The expected output is every entry, repeated word for word.

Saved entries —
>>>
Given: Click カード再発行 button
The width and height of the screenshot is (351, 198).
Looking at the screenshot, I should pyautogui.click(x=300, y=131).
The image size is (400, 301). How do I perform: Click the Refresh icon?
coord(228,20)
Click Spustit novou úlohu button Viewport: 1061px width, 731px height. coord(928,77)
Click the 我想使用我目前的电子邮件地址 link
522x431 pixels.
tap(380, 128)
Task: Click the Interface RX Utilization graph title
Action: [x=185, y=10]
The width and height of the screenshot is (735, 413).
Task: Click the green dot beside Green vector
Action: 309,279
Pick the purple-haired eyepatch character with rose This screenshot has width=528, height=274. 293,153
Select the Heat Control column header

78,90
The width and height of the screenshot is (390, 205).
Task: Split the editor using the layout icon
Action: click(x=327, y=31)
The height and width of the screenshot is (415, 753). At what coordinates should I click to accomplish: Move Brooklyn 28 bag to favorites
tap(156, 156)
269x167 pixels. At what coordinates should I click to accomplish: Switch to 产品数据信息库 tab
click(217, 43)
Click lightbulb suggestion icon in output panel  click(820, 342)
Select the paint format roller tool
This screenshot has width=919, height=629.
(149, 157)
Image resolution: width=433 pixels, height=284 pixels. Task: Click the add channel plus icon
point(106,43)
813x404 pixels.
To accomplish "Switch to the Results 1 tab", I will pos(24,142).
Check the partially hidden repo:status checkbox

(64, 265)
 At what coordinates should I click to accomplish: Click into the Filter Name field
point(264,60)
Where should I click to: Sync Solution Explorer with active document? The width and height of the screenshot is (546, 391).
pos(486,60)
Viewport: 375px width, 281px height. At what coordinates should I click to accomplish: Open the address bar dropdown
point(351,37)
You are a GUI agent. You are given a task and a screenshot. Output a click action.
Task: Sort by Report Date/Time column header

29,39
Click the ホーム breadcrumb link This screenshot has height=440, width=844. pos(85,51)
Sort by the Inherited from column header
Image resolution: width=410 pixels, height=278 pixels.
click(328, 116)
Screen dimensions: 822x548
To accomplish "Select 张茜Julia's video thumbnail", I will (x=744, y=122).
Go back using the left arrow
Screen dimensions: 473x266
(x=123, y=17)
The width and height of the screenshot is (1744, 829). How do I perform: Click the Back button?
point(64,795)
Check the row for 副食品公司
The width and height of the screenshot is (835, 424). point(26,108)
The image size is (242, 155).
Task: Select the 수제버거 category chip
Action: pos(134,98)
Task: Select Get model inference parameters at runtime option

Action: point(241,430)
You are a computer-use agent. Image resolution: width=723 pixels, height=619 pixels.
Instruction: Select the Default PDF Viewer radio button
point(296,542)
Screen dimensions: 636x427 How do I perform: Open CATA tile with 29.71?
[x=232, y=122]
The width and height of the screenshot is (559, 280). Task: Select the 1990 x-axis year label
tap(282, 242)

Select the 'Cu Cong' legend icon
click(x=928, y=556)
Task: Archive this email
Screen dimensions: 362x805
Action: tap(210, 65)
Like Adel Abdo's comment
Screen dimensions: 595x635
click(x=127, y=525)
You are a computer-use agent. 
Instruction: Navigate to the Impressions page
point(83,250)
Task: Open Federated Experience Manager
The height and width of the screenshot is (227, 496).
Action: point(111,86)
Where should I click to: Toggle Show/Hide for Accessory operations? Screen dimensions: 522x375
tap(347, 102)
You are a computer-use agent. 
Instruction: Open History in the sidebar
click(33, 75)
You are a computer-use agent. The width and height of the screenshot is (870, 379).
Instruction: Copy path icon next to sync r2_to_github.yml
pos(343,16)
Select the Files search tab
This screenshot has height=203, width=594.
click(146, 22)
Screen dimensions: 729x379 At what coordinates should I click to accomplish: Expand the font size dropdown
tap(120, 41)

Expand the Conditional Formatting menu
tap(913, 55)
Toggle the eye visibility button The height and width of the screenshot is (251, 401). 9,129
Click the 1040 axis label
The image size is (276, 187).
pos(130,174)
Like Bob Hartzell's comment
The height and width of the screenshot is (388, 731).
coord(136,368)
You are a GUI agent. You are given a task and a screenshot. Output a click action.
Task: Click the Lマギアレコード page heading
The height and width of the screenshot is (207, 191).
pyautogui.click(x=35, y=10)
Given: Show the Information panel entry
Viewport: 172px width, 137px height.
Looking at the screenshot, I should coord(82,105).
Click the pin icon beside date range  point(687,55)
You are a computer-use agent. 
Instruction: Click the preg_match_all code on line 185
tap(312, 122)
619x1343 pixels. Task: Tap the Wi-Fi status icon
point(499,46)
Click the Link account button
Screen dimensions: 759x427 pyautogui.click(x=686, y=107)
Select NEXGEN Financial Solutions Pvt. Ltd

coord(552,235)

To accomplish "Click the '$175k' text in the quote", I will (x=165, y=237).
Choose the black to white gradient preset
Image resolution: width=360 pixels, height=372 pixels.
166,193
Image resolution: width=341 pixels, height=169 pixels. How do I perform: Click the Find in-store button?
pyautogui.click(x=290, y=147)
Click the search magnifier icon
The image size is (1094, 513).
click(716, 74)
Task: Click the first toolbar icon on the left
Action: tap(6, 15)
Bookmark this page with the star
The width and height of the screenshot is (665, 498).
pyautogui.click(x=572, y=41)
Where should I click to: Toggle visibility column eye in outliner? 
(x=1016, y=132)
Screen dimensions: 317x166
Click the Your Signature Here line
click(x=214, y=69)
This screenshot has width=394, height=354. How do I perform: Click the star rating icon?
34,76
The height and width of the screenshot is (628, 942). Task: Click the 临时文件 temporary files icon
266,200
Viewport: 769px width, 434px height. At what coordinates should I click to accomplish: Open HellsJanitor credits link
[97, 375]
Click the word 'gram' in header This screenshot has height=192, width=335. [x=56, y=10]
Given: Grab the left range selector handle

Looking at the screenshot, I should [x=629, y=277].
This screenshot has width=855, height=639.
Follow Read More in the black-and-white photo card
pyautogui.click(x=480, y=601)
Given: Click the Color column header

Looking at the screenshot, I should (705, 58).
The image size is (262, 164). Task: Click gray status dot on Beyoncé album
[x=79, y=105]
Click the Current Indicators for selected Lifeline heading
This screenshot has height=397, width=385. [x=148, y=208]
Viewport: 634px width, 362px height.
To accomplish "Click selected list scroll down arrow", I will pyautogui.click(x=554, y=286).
<<<
EXERCISE SOLUTION —
Given: Click カード再発行 button
The width and height of the screenshot is (351, 198).
Looking at the screenshot, I should pyautogui.click(x=300, y=131).
The image size is (400, 301). How do I perform: Click the Refresh icon?
coord(228,20)
Click Spustit novou úlohu button Viewport: 1061px width, 731px height. coord(928,77)
Click the 我想使用我目前的电子邮件地址 link
522x431 pixels.
tap(380, 128)
Task: Click the Interface RX Utilization graph title
Action: [x=185, y=10]
The width and height of the screenshot is (735, 413).
Task: Click the green dot beside Green vector
Action: 309,279
Pick the purple-haired eyepatch character with rose This screenshot has width=528, height=274. 293,153
Select the Heat Control column header

78,90
The width and height of the screenshot is (390, 205).
Task: Split the editor using the layout icon
Action: click(x=327, y=31)
The height and width of the screenshot is (415, 753). At what coordinates should I click to accomplish: Move Brooklyn 28 bag to favorites
tap(156, 156)
269x167 pixels. At what coordinates should I click to accomplish: Switch to 产品数据信息库 tab
click(217, 43)
Click lightbulb suggestion icon in output panel  click(820, 342)
Select the paint format roller tool
This screenshot has width=919, height=629.
(149, 157)
Image resolution: width=433 pixels, height=284 pixels. Task: Click the add channel plus icon
point(106,43)
813x404 pixels.
To accomplish "Switch to the Results 1 tab", I will pos(24,142).
Check the partially hidden repo:status checkbox

(64, 265)
 At what coordinates should I click to accomplish: Click into the Filter Name field
point(264,60)
Where should I click to: Sync Solution Explorer with active document? The width and height of the screenshot is (546, 391).
pos(486,60)
Viewport: 375px width, 281px height. At what coordinates should I click to accomplish: Open the address bar dropdown
point(351,37)
You are a GUI agent. You are given a task and a screenshot. Output a click action.
Task: Sort by Report Date/Time column header

29,39
Click the ホーム breadcrumb link This screenshot has height=440, width=844. pos(85,51)
Sort by the Inherited from column header
Image resolution: width=410 pixels, height=278 pixels.
click(328, 116)
Screen dimensions: 822x548
To accomplish "Select 张茜Julia's video thumbnail", I will (x=744, y=122).
Go back using the left arrow
Screen dimensions: 473x266
(x=123, y=17)
The width and height of the screenshot is (1744, 829). How do I perform: Click the Back button?
point(64,795)
Check the row for 副食品公司
The width and height of the screenshot is (835, 424). point(26,108)
The image size is (242, 155).
Task: Select the 수제버거 category chip
Action: pos(134,98)
Task: Select Get model inference parameters at runtime option

Action: point(241,430)
You are a computer-use agent. Image resolution: width=723 pixels, height=619 pixels.
Instruction: Select the Default PDF Viewer radio button
point(296,542)
Screen dimensions: 636x427 How do I perform: Open CATA tile with 29.71?
[x=232, y=122]
The width and height of the screenshot is (559, 280). Task: Select the 1990 x-axis year label
tap(282, 242)

Select the 'Cu Cong' legend icon
click(x=928, y=556)
Task: Archive this email
Screen dimensions: 362x805
Action: tap(210, 65)
Like Adel Abdo's comment
Screen dimensions: 595x635
click(x=127, y=525)
You are a computer-use agent. 
Instruction: Navigate to the Impressions page
point(83,250)
Task: Open Federated Experience Manager
The height and width of the screenshot is (227, 496).
Action: point(111,86)
Where should I click to: Toggle Show/Hide for Accessory operations? Screen dimensions: 522x375
tap(347, 102)
You are a computer-use agent. 
Instruction: Open History in the sidebar
click(33, 75)
You are a computer-use agent. The width and height of the screenshot is (870, 379).
Instruction: Copy path icon next to sync r2_to_github.yml
pos(343,16)
Select the Files search tab
This screenshot has height=203, width=594.
click(146, 22)
Screen dimensions: 729x379 At what coordinates should I click to accomplish: Expand the font size dropdown
tap(120, 41)

Expand the Conditional Formatting menu
tap(913, 55)
Toggle the eye visibility button The height and width of the screenshot is (251, 401). 9,129
Click the 1040 axis label
The image size is (276, 187).
pos(130,174)
Like Bob Hartzell's comment
The height and width of the screenshot is (388, 731).
coord(136,368)
You are a GUI agent. You are given a task and a screenshot. Output a click action.
Task: Click the Lマギアレコード page heading
The height and width of the screenshot is (207, 191).
pyautogui.click(x=35, y=10)
Given: Show the Information panel entry
Viewport: 172px width, 137px height.
Looking at the screenshot, I should coord(82,105).
Click the pin icon beside date range  point(687,55)
You are a computer-use agent. 
Instruction: Click the preg_match_all code on line 185
tap(312, 122)
619x1343 pixels. Task: Tap the Wi-Fi status icon
point(499,46)
Click the Link account button
Screen dimensions: 759x427 pyautogui.click(x=686, y=107)
Select NEXGEN Financial Solutions Pvt. Ltd

coord(552,235)

To accomplish "Click the '$175k' text in the quote", I will (x=165, y=237).
Choose the black to white gradient preset
Image resolution: width=360 pixels, height=372 pixels.
166,193
Image resolution: width=341 pixels, height=169 pixels. How do I perform: Click the Find in-store button?
pyautogui.click(x=290, y=147)
Click the search magnifier icon
The image size is (1094, 513).
click(716, 74)
Task: Click the first toolbar icon on the left
Action: tap(6, 15)
Bookmark this page with the star
The width and height of the screenshot is (665, 498).
pyautogui.click(x=572, y=41)
Where should I click to: Toggle visibility column eye in outliner? 
(x=1016, y=132)
Screen dimensions: 317x166
Click the Your Signature Here line
click(x=214, y=69)
This screenshot has width=394, height=354. How do I perform: Click the star rating icon?
34,76
The height and width of the screenshot is (628, 942). Task: Click the 临时文件 temporary files icon
266,200
Viewport: 769px width, 434px height. At what coordinates should I click to accomplish: Open HellsJanitor credits link
[97, 375]
Click the word 'gram' in header This screenshot has height=192, width=335. [x=56, y=10]
Given: Grab the left range selector handle

Looking at the screenshot, I should [x=629, y=277].
This screenshot has width=855, height=639.
Follow Read More in the black-and-white photo card
pyautogui.click(x=480, y=601)
Given: Click the Color column header

Looking at the screenshot, I should (705, 58).
The image size is (262, 164). Task: Click gray status dot on Beyoncé album
[x=79, y=105]
Click the Current Indicators for selected Lifeline heading
This screenshot has height=397, width=385. [x=148, y=208]
Viewport: 634px width, 362px height.
To accomplish "Click selected list scroll down arrow", I will pyautogui.click(x=554, y=286).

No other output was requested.